MATERIAL FOR THE TASK
· · ·

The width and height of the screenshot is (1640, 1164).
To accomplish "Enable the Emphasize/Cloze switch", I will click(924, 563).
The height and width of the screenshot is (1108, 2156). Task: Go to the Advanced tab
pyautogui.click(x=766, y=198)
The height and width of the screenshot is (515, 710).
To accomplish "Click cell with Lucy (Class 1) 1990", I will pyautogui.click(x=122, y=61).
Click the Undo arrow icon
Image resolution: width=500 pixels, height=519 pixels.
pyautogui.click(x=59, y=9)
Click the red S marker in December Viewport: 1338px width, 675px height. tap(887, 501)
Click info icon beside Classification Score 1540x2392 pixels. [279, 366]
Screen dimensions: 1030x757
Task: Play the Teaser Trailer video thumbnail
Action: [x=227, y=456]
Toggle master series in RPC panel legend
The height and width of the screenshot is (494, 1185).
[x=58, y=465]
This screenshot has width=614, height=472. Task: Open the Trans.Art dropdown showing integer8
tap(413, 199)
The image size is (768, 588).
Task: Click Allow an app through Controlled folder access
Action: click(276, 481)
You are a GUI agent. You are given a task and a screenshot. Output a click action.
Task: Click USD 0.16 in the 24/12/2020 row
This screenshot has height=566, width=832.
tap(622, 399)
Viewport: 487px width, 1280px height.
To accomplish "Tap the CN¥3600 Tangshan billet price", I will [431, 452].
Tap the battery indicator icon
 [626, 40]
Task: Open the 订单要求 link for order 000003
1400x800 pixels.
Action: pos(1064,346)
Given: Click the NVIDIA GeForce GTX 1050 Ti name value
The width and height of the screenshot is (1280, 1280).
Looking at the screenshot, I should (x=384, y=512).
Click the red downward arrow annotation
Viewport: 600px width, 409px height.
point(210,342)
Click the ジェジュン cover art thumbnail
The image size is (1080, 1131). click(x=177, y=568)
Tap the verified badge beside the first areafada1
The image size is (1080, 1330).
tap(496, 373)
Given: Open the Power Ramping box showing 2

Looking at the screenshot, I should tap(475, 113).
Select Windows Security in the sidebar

· · ·

YOUR OBJECTIVE
Output nothing but the lines from the one with "Given: Open the Power Ramping box showing 2" through the last line above, each exactly as it stands.

OUTPUT FOR THIS TASK
Given: Open the Power Ramping box showing 2

Looking at the screenshot, I should tap(475, 113).
Select Windows Security in the sidebar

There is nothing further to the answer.